▶ [Directive A]: In the mailing list thread about the Tegra PMC patch, on which kernel version did Jon Hunter ask for the problem to be reproduced?
▶ [Directive B]: Continue the mailing list thread about the Tegra PMC patch from the point where it stops.

▶ [Source passage]:

☆ ☆ ☆ ☆ ☆

Re: [PATCH] soc/tegra: pmc: Fix "scheduling while atomic"

Dmitry Osipenko
On 26.05.2016 11:42, Jon Hunter wrote:

>
> On 25/05/16 19:51, Dmitry Osipenko wrote:
>> On 25.05.2016 18:09, Jon Hunter wrote:
>
> ...
>
>>> If you are able to reproduce this on v3.18, then it would be good if you
>>> could trace the CCF calls around this WARNING to see what is causing the
>>> contention.
>>
>> I managed to reproduce it with some CCF "tracing".
>> Full kmsg log is here: https://bpaste.net/show/d8ab7b7534b7
>>
>> Looks like CPU freq governor thread yields during clk_set_rate() and
>> then CPU idle kicks in, taking the same mutex.
>
> On the surface that sounds odd to me, but without understanding the
> details, I guess I don't know if this is a valid thing to be doing or
> even how that actually works!

☆ ☆ ☆ ☆ ☆

▶ [Information provided]:
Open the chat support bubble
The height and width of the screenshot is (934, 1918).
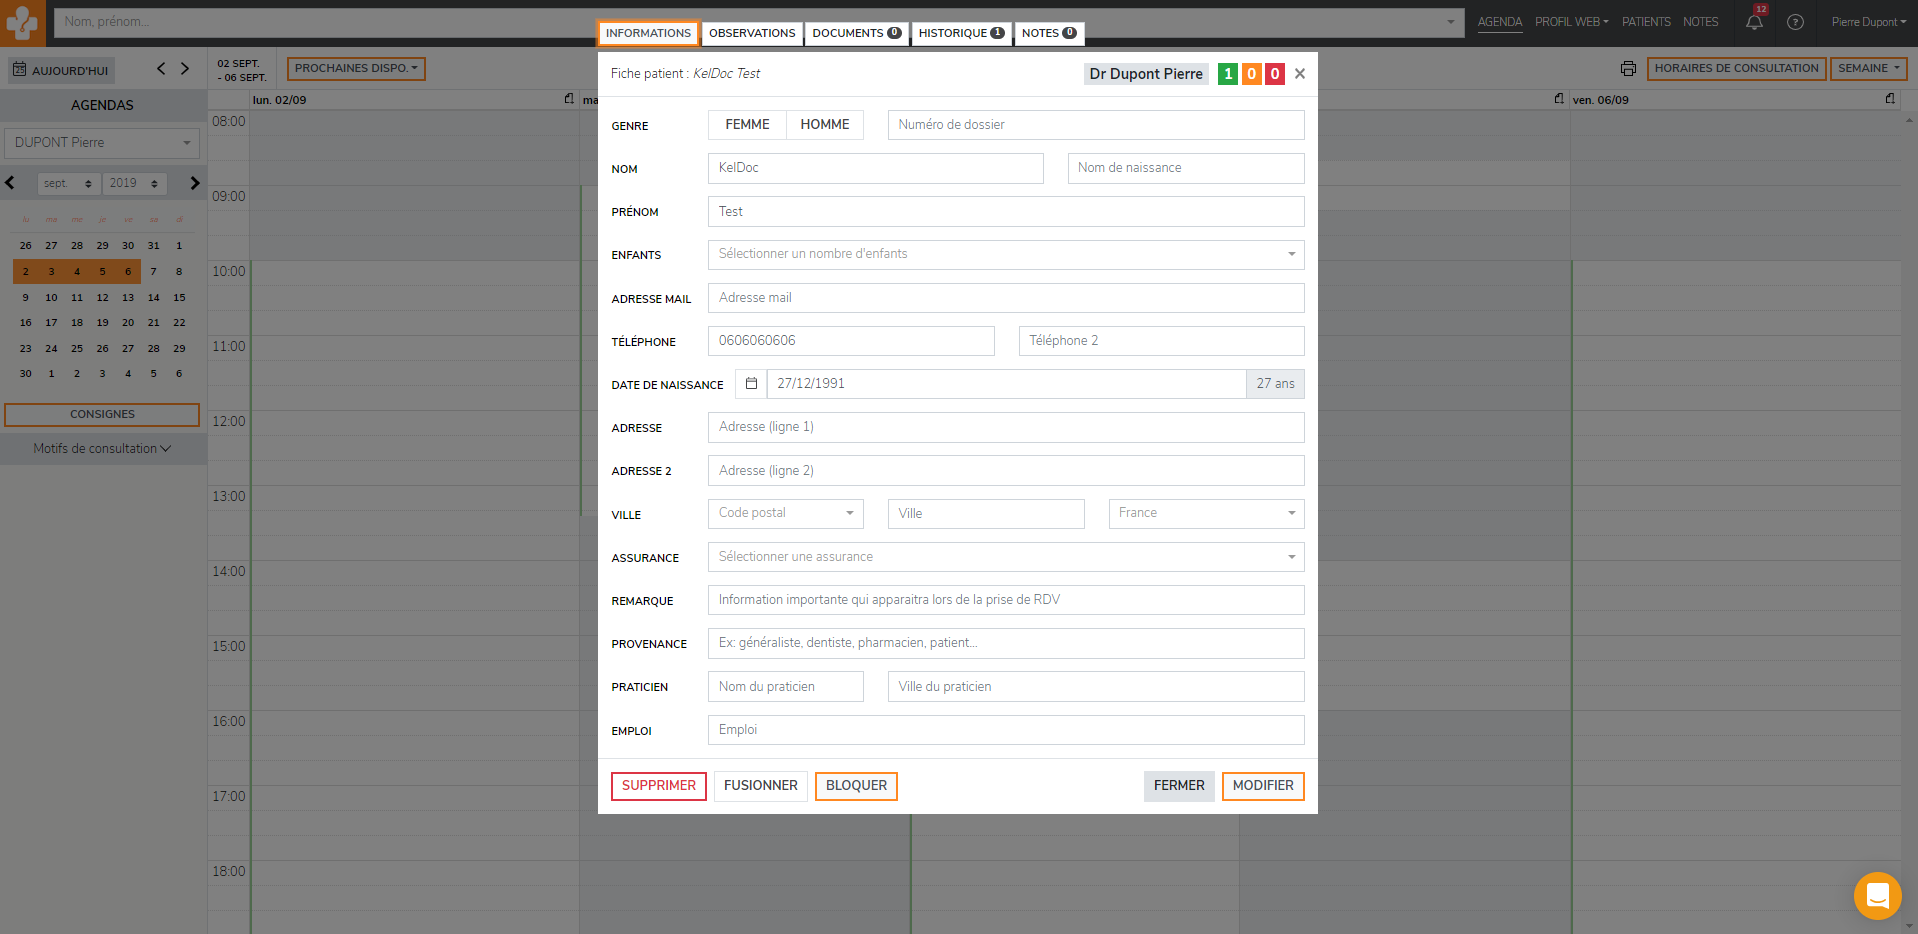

☆ ☆ ☆ ☆ ☆

▶ [Task response A]: v3.18

▶ [Task response B]:
>

The reason of that happening should be that I'm using clk PRE/POST rate change
notifiers in my DVFS driver that takes other mutexes and they could be locked,
causing schedule. I haven't mentioned it before, sorry.

 From drivers/clk/clk.c:

static struct task_struct *prepare_owner;

...

/***           locking             ***/
static void clk_prepare_lock(void)
{
        if (!mutex_trylock(&prepare_lock)) {
                if (prepare_owner == current) {
                        prepare_refcnt++;
                        return;
                }
                mutex_lock(&prepare_lock);
        }

You can see that it would lock the mutex if prepare_owner != current, in my case
it's idle thread != interactive gov. thread.

>> However, cpufreq_interactive governor is android specific governor and
>> isn't in upstream kernel yet. Quick googling shows that recent
>> "upstreaming" patch uses same cpufreq_interactive_speedchange_task:
>> https://lkml.org/lkml/2016/5/20/41
>
> Do you know if this version they are upstreaming could also yield during
> the clk_set_rate()?
>

I think it should be assumed that any clk_set_rate() potentially could. Please
correct me if I'm wrong.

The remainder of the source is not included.